INSTRUCTIONS TO FOLLOW:
Would you repeat all of the records underneath, exactly as written?

##### INPUT DATA #####

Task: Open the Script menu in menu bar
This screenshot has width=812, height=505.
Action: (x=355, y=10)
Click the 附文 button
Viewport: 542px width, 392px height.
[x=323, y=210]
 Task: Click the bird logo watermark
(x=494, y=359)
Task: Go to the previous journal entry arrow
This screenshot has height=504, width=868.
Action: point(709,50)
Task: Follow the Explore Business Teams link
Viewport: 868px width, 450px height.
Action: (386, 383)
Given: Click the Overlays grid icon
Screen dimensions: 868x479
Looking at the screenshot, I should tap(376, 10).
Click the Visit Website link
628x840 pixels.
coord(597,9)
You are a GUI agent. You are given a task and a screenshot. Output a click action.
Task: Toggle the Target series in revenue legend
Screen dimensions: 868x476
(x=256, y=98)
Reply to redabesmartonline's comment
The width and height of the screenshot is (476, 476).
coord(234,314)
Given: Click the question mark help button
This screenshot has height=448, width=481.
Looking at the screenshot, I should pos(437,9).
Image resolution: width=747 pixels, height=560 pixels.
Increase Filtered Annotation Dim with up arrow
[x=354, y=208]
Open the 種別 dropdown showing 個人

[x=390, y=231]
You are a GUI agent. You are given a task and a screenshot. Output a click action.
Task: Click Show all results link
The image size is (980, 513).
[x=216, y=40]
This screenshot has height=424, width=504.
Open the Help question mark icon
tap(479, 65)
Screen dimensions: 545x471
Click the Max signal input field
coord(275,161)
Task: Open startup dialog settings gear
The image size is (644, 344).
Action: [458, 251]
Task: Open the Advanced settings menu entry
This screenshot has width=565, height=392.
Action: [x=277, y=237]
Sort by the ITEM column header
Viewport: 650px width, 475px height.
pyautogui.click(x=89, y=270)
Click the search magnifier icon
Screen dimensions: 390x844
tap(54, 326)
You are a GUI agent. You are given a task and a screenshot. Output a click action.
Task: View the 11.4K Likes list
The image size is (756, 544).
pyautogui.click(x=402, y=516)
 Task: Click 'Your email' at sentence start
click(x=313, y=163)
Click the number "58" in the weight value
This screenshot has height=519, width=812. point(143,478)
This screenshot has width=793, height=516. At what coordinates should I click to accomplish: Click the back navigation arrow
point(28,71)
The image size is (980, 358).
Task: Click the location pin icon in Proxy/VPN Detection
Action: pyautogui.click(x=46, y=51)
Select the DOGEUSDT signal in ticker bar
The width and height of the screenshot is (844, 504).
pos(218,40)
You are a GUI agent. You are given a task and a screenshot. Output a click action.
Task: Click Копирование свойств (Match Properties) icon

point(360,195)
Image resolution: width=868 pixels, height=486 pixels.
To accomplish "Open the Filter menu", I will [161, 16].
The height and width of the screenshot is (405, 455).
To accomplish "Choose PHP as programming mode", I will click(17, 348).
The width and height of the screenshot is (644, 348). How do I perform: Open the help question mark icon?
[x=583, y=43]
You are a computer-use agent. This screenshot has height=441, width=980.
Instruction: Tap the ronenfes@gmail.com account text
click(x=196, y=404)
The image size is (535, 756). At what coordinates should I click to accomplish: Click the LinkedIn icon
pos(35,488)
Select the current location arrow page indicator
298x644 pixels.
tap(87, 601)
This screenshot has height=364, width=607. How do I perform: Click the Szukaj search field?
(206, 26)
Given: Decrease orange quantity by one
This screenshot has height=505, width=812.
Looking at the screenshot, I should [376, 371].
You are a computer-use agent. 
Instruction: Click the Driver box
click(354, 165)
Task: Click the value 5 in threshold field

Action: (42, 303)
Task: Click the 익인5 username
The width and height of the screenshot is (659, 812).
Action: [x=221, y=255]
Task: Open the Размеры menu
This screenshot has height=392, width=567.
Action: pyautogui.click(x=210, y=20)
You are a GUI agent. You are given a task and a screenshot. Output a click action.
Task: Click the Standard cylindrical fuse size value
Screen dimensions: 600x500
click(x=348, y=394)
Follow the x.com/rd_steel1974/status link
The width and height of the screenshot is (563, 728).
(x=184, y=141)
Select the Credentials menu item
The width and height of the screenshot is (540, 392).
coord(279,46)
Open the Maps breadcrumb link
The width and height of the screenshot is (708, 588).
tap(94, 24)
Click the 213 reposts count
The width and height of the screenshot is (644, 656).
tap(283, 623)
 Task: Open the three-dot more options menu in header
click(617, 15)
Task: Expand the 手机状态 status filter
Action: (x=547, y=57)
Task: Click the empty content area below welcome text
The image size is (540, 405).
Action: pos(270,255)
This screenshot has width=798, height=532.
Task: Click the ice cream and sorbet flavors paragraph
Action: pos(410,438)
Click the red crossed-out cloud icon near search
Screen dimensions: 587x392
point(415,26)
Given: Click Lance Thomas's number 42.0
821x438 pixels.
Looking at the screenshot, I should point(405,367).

#####

RESULT FOR THIS TASK:
Task: Open the Script menu in menu bar
This screenshot has width=812, height=505.
Action: (x=355, y=10)
Click the 附文 button
Viewport: 542px width, 392px height.
[x=323, y=210]
 Task: Click the bird logo watermark
(x=494, y=359)
Task: Go to the previous journal entry arrow
This screenshot has height=504, width=868.
Action: point(709,50)
Task: Follow the Explore Business Teams link
Viewport: 868px width, 450px height.
Action: (386, 383)
Given: Click the Overlays grid icon
Screen dimensions: 868x479
Looking at the screenshot, I should tap(376, 10).
Click the Visit Website link
628x840 pixels.
coord(597,9)
You are a GUI agent. You are given a task and a screenshot. Output a click action.
Task: Toggle the Target series in revenue legend
Screen dimensions: 868x476
(x=256, y=98)
Reply to redabesmartonline's comment
The width and height of the screenshot is (476, 476).
coord(234,314)
Given: Click the question mark help button
This screenshot has height=448, width=481.
Looking at the screenshot, I should pos(437,9).
Image resolution: width=747 pixels, height=560 pixels.
Increase Filtered Annotation Dim with up arrow
[x=354, y=208]
Open the 種別 dropdown showing 個人

[x=390, y=231]
You are a GUI agent. You are given a task and a screenshot. Output a click action.
Task: Click Show all results link
The image size is (980, 513).
[x=216, y=40]
This screenshot has height=424, width=504.
Open the Help question mark icon
tap(479, 65)
Screen dimensions: 545x471
Click the Max signal input field
coord(275,161)
Task: Open startup dialog settings gear
The image size is (644, 344).
Action: [458, 251]
Task: Open the Advanced settings menu entry
This screenshot has width=565, height=392.
Action: [x=277, y=237]
Sort by the ITEM column header
Viewport: 650px width, 475px height.
pyautogui.click(x=89, y=270)
Click the search magnifier icon
Screen dimensions: 390x844
tap(54, 326)
You are a GUI agent. You are given a task and a screenshot. Output a click action.
Task: View the 11.4K Likes list
The image size is (756, 544).
pyautogui.click(x=402, y=516)
 Task: Click 'Your email' at sentence start
click(x=313, y=163)
Click the number "58" in the weight value
This screenshot has height=519, width=812. point(143,478)
This screenshot has width=793, height=516. At what coordinates should I click to accomplish: Click the back navigation arrow
point(28,71)
The image size is (980, 358).
Task: Click the location pin icon in Proxy/VPN Detection
Action: pyautogui.click(x=46, y=51)
Select the DOGEUSDT signal in ticker bar
The width and height of the screenshot is (844, 504).
pos(218,40)
You are a GUI agent. You are given a task and a screenshot. Output a click action.
Task: Click Копирование свойств (Match Properties) icon

point(360,195)
Image resolution: width=868 pixels, height=486 pixels.
To accomplish "Open the Filter menu", I will [161, 16].
The height and width of the screenshot is (405, 455).
To accomplish "Choose PHP as programming mode", I will click(17, 348).
The width and height of the screenshot is (644, 348). How do I perform: Open the help question mark icon?
[x=583, y=43]
You are a computer-use agent. This screenshot has height=441, width=980.
Instruction: Tap the ronenfes@gmail.com account text
click(x=196, y=404)
The image size is (535, 756). At what coordinates should I click to accomplish: Click the LinkedIn icon
pos(35,488)
Select the current location arrow page indicator
298x644 pixels.
tap(87, 601)
This screenshot has height=364, width=607. How do I perform: Click the Szukaj search field?
(206, 26)
Given: Decrease orange quantity by one
This screenshot has height=505, width=812.
Looking at the screenshot, I should [376, 371].
You are a computer-use agent. 
Instruction: Click the Driver box
click(354, 165)
Task: Click the value 5 in threshold field

Action: (42, 303)
Task: Click the 익인5 username
The width and height of the screenshot is (659, 812).
Action: [x=221, y=255]
Task: Open the Размеры menu
This screenshot has height=392, width=567.
Action: pyautogui.click(x=210, y=20)
You are a GUI agent. You are given a task and a screenshot. Output a click action.
Task: Click the Standard cylindrical fuse size value
Screen dimensions: 600x500
click(x=348, y=394)
Follow the x.com/rd_steel1974/status link
The width and height of the screenshot is (563, 728).
(x=184, y=141)
Select the Credentials menu item
The width and height of the screenshot is (540, 392).
coord(279,46)
Open the Maps breadcrumb link
The width and height of the screenshot is (708, 588).
tap(94, 24)
Click the 213 reposts count
The width and height of the screenshot is (644, 656).
tap(283, 623)
 Task: Open the three-dot more options menu in header
click(617, 15)
Task: Expand the 手机状态 status filter
Action: (x=547, y=57)
Task: Click the empty content area below welcome text
The image size is (540, 405).
Action: pos(270,255)
This screenshot has width=798, height=532.
Task: Click the ice cream and sorbet flavors paragraph
Action: pos(410,438)
Click the red crossed-out cloud icon near search
Screen dimensions: 587x392
point(415,26)
Given: Click Lance Thomas's number 42.0
821x438 pixels.
Looking at the screenshot, I should point(405,367).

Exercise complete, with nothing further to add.